Volatile Additive Strategy Triggering 17.48% Efficient Post‐Treatment‐Free Organic Solar Cells

Abstract

Active layer morphology is critical to determine the photovoltaic performance of organic solar cells (OSCs), and additive‐assisted morphology optimization is one of the most widely used strategies to fine tune the donor–acceptor network in the active layer. However, the postprocessing procedures and additive residues require additional efforts to maintain the device performance. Herein, a low‐cost, simple structural design and volatile solid additive 2,5‐diiodothiophene is demonstrated to effectively optimize the active layer morphology and prompt the photoelectric conversion efficiency (PCE) of OSCs without any post‐treatment, outperforming the devices fabricated with the prototypical volatile additive 1,4‐diiodobenzene.
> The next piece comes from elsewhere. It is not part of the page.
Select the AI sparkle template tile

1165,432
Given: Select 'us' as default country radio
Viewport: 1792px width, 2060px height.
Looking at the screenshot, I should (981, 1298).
The 2,5‐diiodothiophene (DIT)‐optimized PM6:Y6 binary OSCs obtain a PCE of 17.48%, accompanied with reduced trap‐assisted charge recombination and balanced charge carrier mobility. In addition, we notice that the bromide and chlorine analogues of DIT can enhance the device performance to a certain extent as well. The findings suggest that the post‐treatment‐free nature of the thiophene‐based processing additives are promising candidates for tuning the active layer morphology, providing simple processability for large‐scale fabrication of OSCs.